··· SOURCE ···

CMS is a multi-purpose detector, with very strong tracking and electromagnetic calorimetry in addition to the excellent muon system which gives the M in the acronym. All of the features of the detector have been designed and built with a thought at not leaving Higgs bosons go unnoticed: for instance, electromagnetic calorimetry is performed with a very expensive material, lead tungstate, in order to have a very high resolution to the decay to two photons of a light Higgs boson, a signature on which the LHC experiments might need to rely if the Higgs boson is too light to decay to WW or ZZ pairs.
The Higgs boson, particularly if it is heavier than about 180 GeV, may in fact decay yielding two Z bosons, and Z bosons are seen with negligible backgrounds when in turn they decay to pairs of high-momentum muons, producing four stiff tracks that punch through the whole calorimeter system and leave lined-up signals in the outer muon chambers. The signature of a heavy Higgs might therefore be that of four energetic muons. This was indeed one of the primary aims of the designers of CMS: having the highest acceptance, lowest background, cleanest signature of such events.

··· DATA EXTRACT ···

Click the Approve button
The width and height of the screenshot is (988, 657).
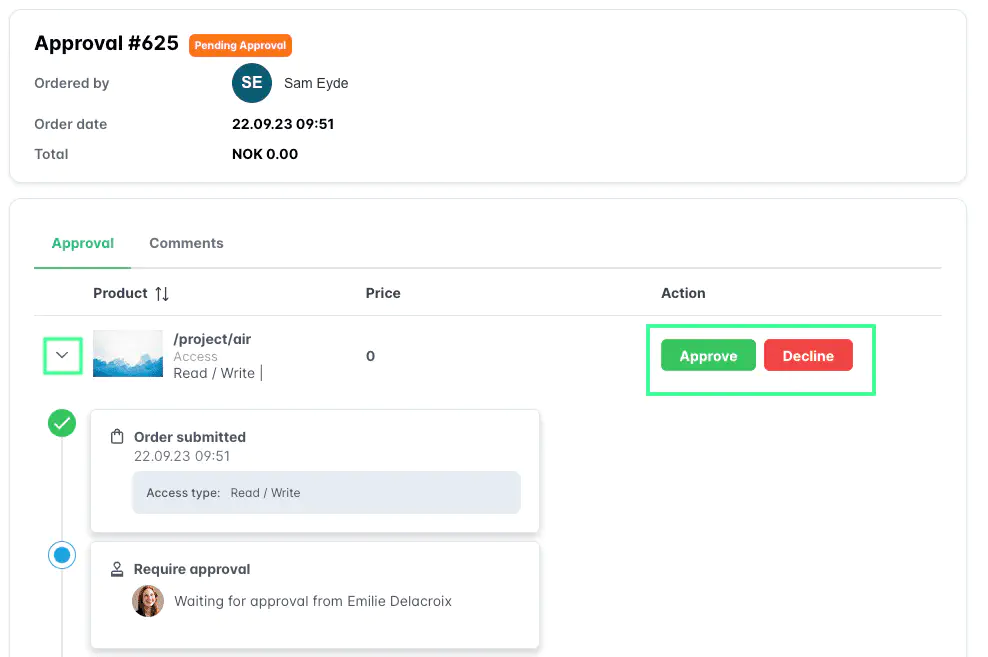pyautogui.click(x=708, y=356)
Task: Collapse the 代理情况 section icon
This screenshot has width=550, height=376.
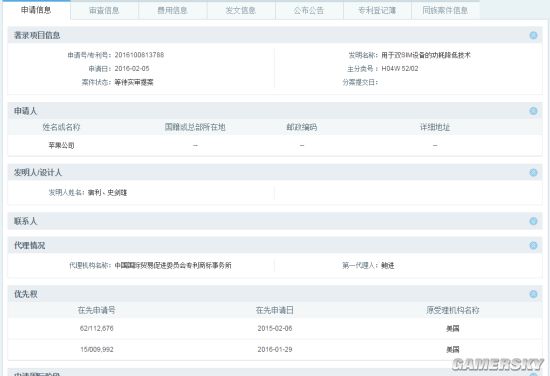Action: pos(533,246)
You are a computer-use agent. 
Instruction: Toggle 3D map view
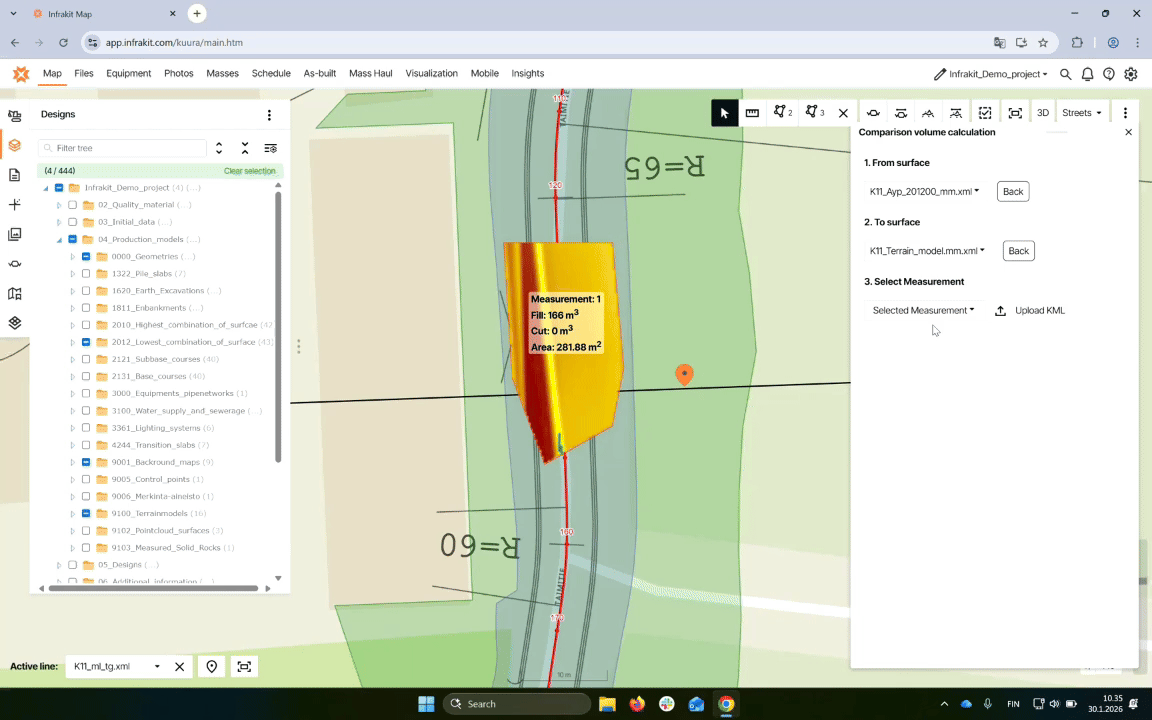(1042, 113)
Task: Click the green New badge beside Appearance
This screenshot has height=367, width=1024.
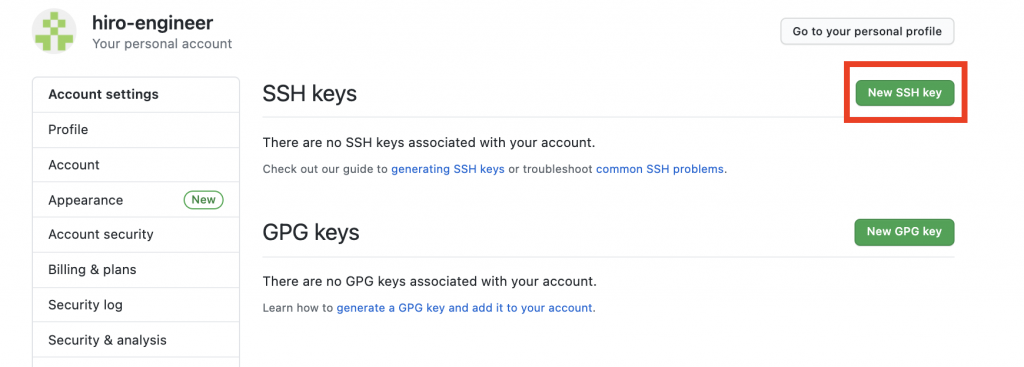Action: pyautogui.click(x=204, y=200)
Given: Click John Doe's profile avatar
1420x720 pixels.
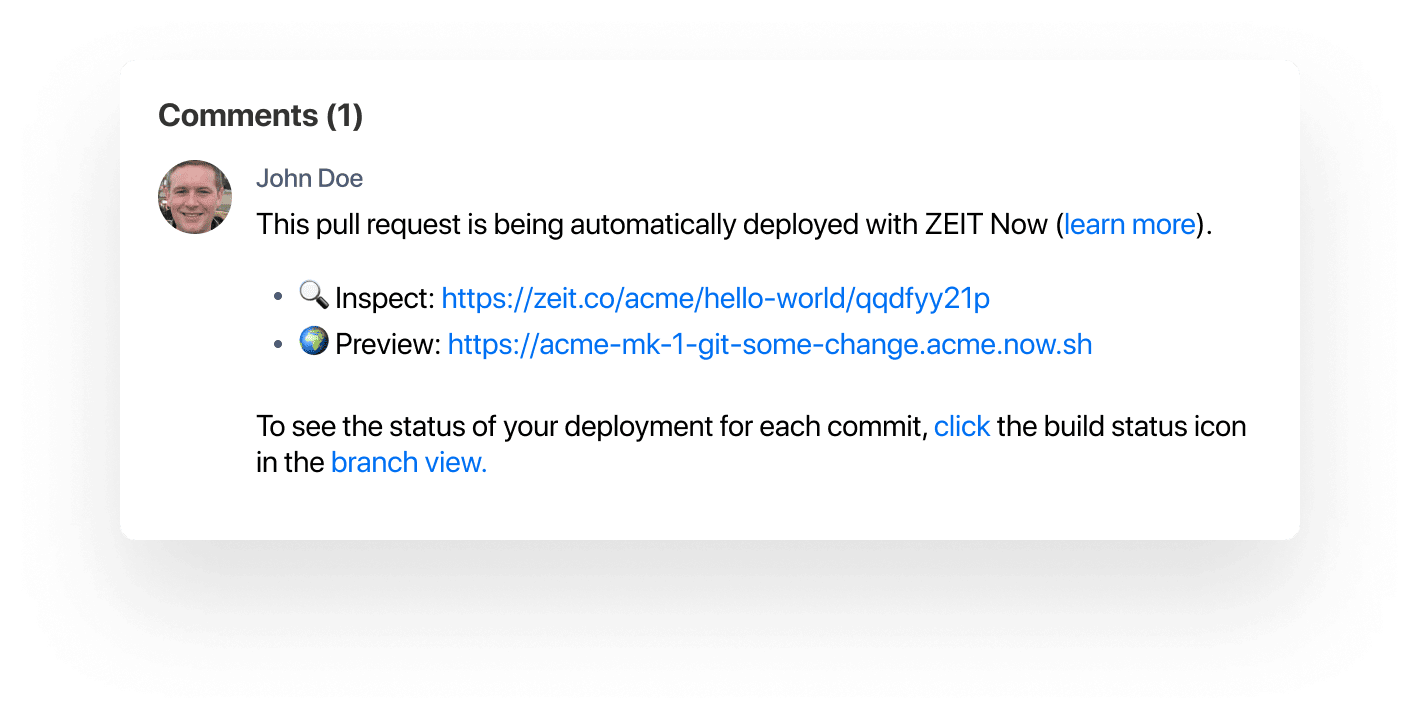Looking at the screenshot, I should point(195,197).
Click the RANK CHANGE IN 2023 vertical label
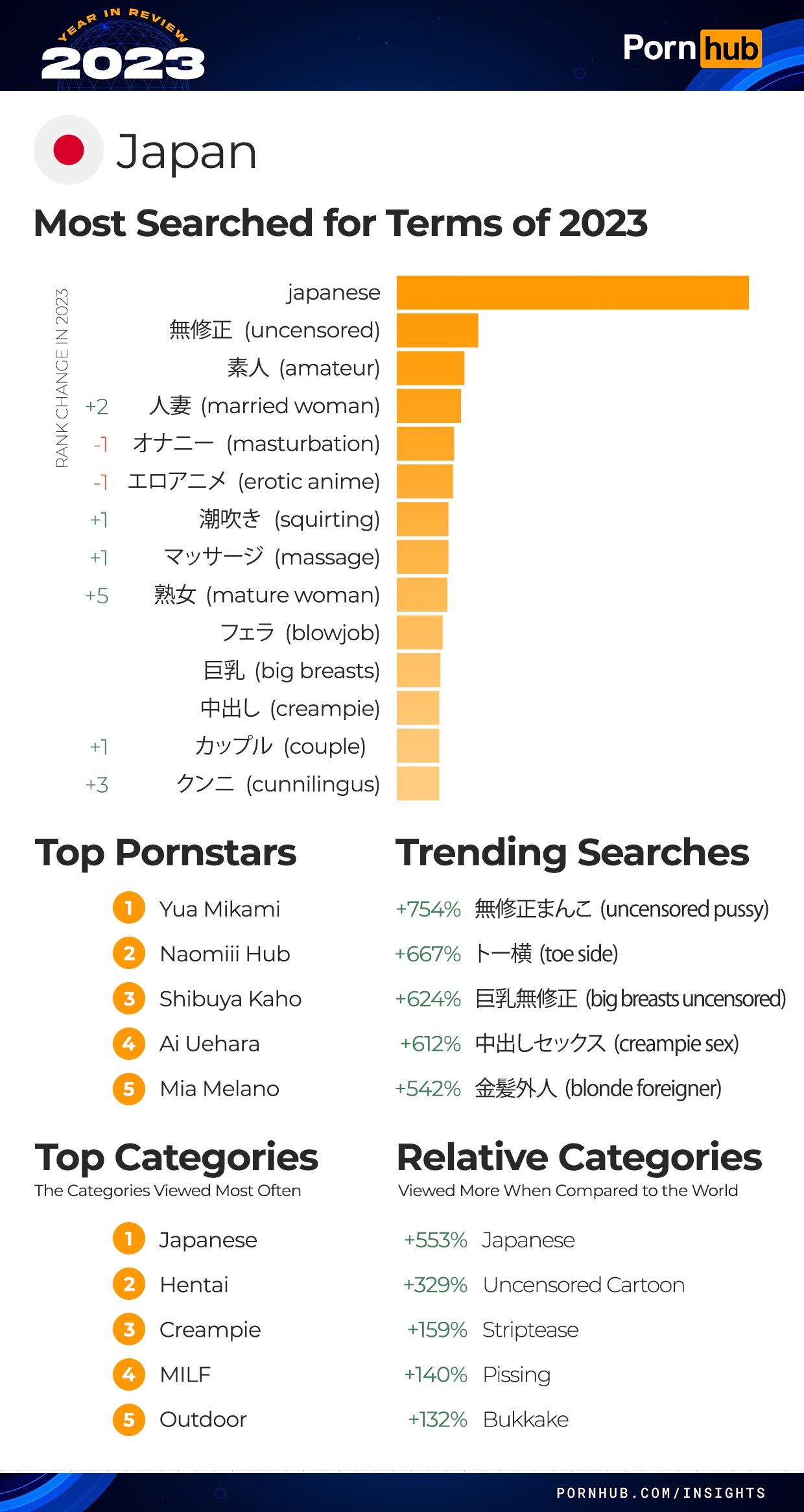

···

◆ BRIEF 1 ◆
In the passage on the CMS detector, write out the part starting with "The Higgs boson, particularly" and going on through "of such events.", swapping "calorimeter system" for "calorimeter layers".
◆ BRIEF 2 ◆
Answer these from the passage on the CMS detector:
(a) What material is used for electromagnetic calorimetry?
(b) Above roughly what mass is the Higgs boson especially likely to decay into two Z bosons?
(c) What might the signature of a heavy Higgs be?
◆ BRIEF 3 ◆
Carry on the passage on the CMS detector from the point where it stops.
These data were gathered from a separate source.

◆ EXERCISE RESPONSE 1 ◆
The Higgs boson, particularly if it is heavier than about 180 GeV, may in fact decay yielding two Z bosons, and Z bosons are seen with negligible backgrounds when in turn they decay to pairs of high-momentum muons, producing four stiff tracks that punch through the whole calorimeter layers and leave lined-up signals in the outer muon chambers. The signature of a heavy Higgs might therefore be that of four energetic muons. This was indeed one of the primary aims of the designers of CMS: having the highest acceptance, lowest background, cleanest signature of such events.

◆ EXERCISE RESPONSE 2 ◆
(a) Lead tungstate.
(b) About 180 GeV.
(c) Four energetic muons.

◆ EXERCISE RESPONSE 3 ◆
Of course, Z pairs can be created not only in the decay of a Higgs boson, but also by more prosaic electroweak processes. So if one sees such events this does not provide any clue that the Higgs decay produced them. Only by accumulating many of them, and reconstructing the total invariant mass of the four-muon system, seeing that besides the expected background some events yield always the same value of reconstructed mass, can one claim that Higgs decay is a plausible interpretation. And even then, the rate of production must agree with theoretical calculations, otherwise one must leave open other explanations.
So, CMS has seen the first ZZ event in the four-muon decay channel. It is a spectacular event, as you can clearly see with your own eyes: apart from the four muons very little extra particles are produced.
First let us have a look at a transverse view, obtained by "cutting" the detector orthogonally from the beam direction: this is what a proton arriving in the following bunch would see of the four-muon collision.
You can observe that the four muon tracks are almost straight lines - a signal that they have indeed high momentum and were therefore bent very little by the strong 4-Tesla magnetic field inside the solenoid. Let us look at a side view now: this shows how the muons moved forwards or backwards (the beam line is a horizontal line at the center).
In the figure above only tracks above 1 GeV of Pt have been plotted. This is a normal procedure for LHC collisions in CMS, where the event could otherwise be so crowded to make viewing it harder. This event, instead, is so clean it looks like an exclusive ZZ production!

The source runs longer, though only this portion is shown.